It's hot, you sweat more during your training sessions & you need to stay hydrated to perform at your best. I have put together some pre, intra and post training hydration guidelines to help you stay safe and train hard during summer. Here you go...

Pre-training goal - Start training well hydrated

  • Drink fluids frequently throughout the day and drink approximately 400-600ml of fluid in the 2-3 hours leading up to the start of exercise.
  • Drink approximately 200-300ml of fluid in the 15-30min immediately before exercise.
  • There is no performance benefit from being over hydrated before exercise - this may actually decrease performance by causing bloating & discomfort.

Intra-training goal: Replace as much fluid as possible during training

  • Drink approximately 200-300ml of fluid every 15mins during training. Most people can tolerate this however you will need find a re hydration rate that is comfortable for you - drinking too much too quickly during training may make you feel uncomfortable or unwell.
  • Begin replacing fluids early in your training session. Thirst is not a good indicator of hydration, a significant amount of fluid will have already been lost by the time you start feeling thirsty.
  • Take every opportunity to take small drinks during training session.

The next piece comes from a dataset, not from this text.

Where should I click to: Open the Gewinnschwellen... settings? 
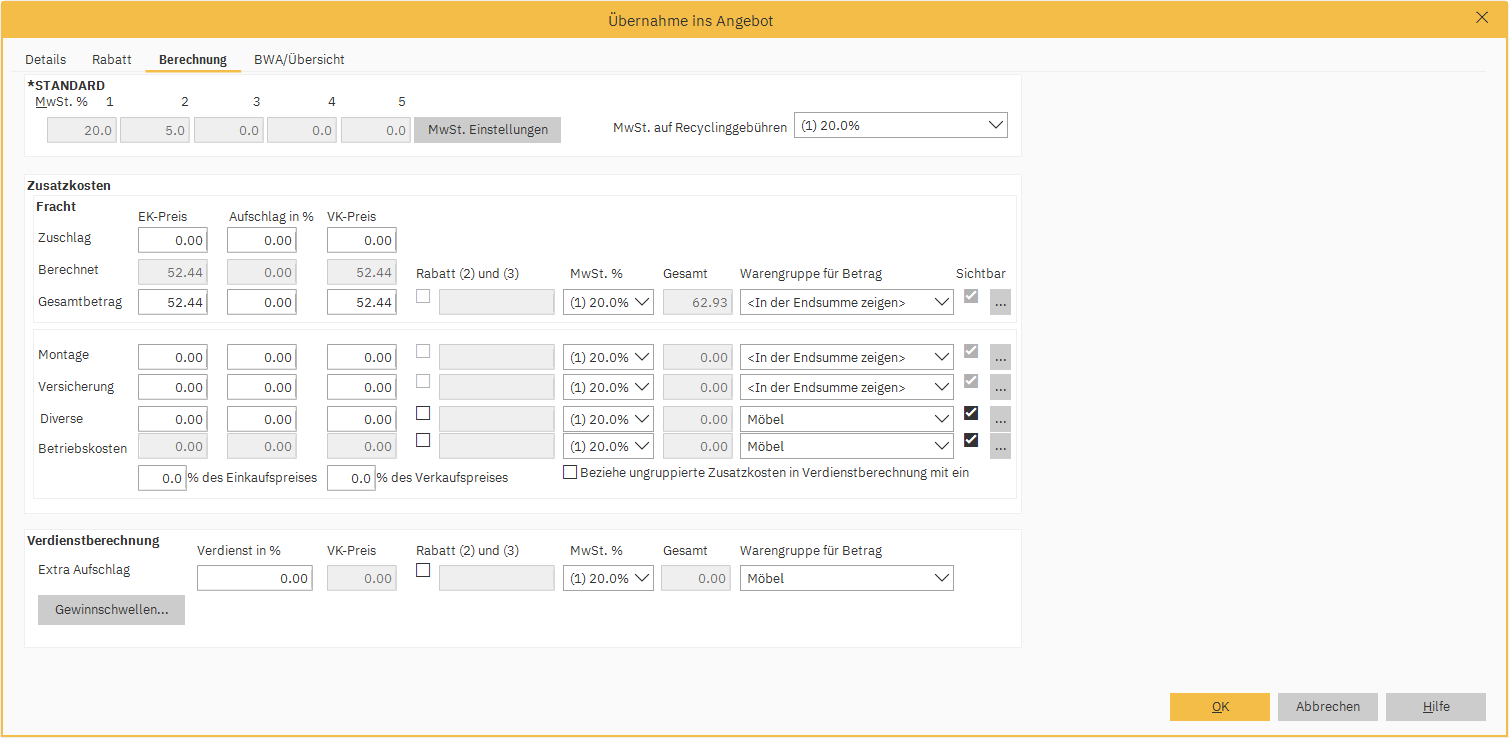[111, 610]
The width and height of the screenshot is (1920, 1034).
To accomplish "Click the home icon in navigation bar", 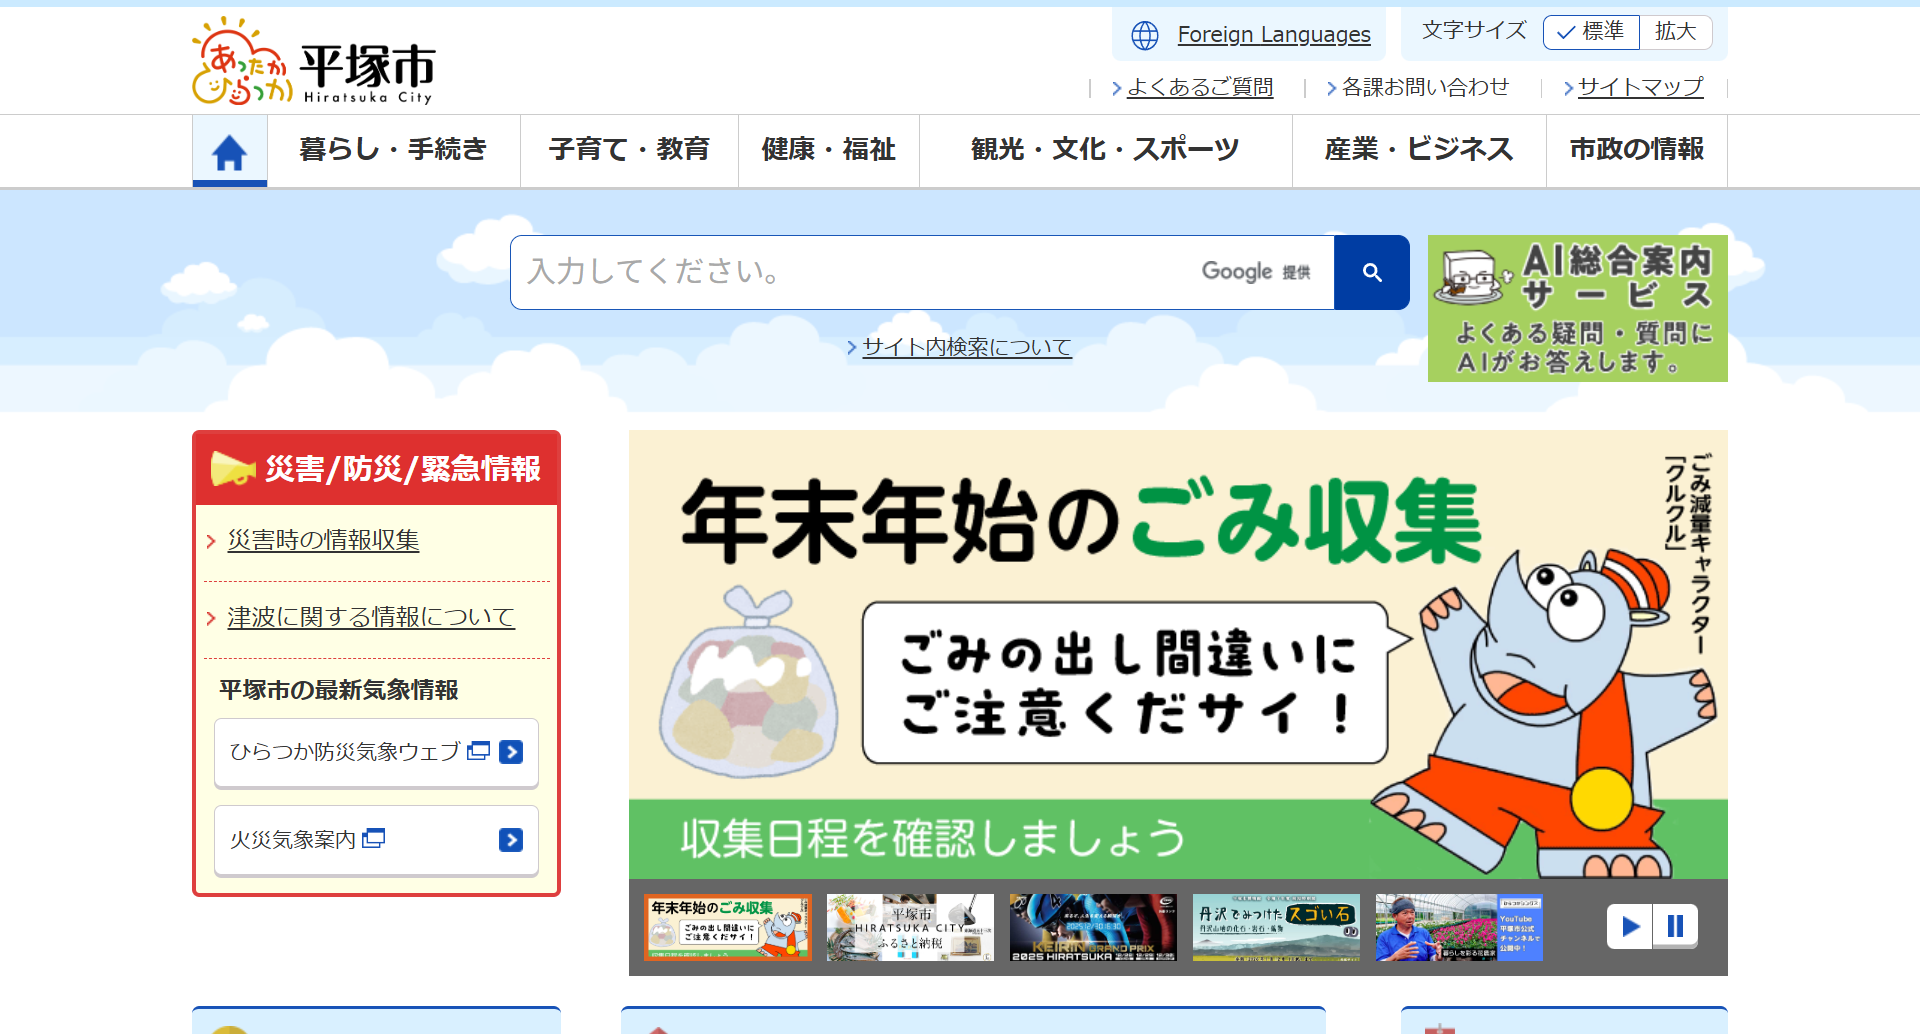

Post-training goal: Replace all the fluid lost during training

  • Continue to drink approximately 200-300ml of fluid every 15mins following exercise until you are well hydrated.
  • Rehydration can take 2-6 hours depending on the intensity and duration of the training session & sweating continues after exercise has ceased .
  • Urine that is pale yellow in colour is a good indicator of being well re-hydrated.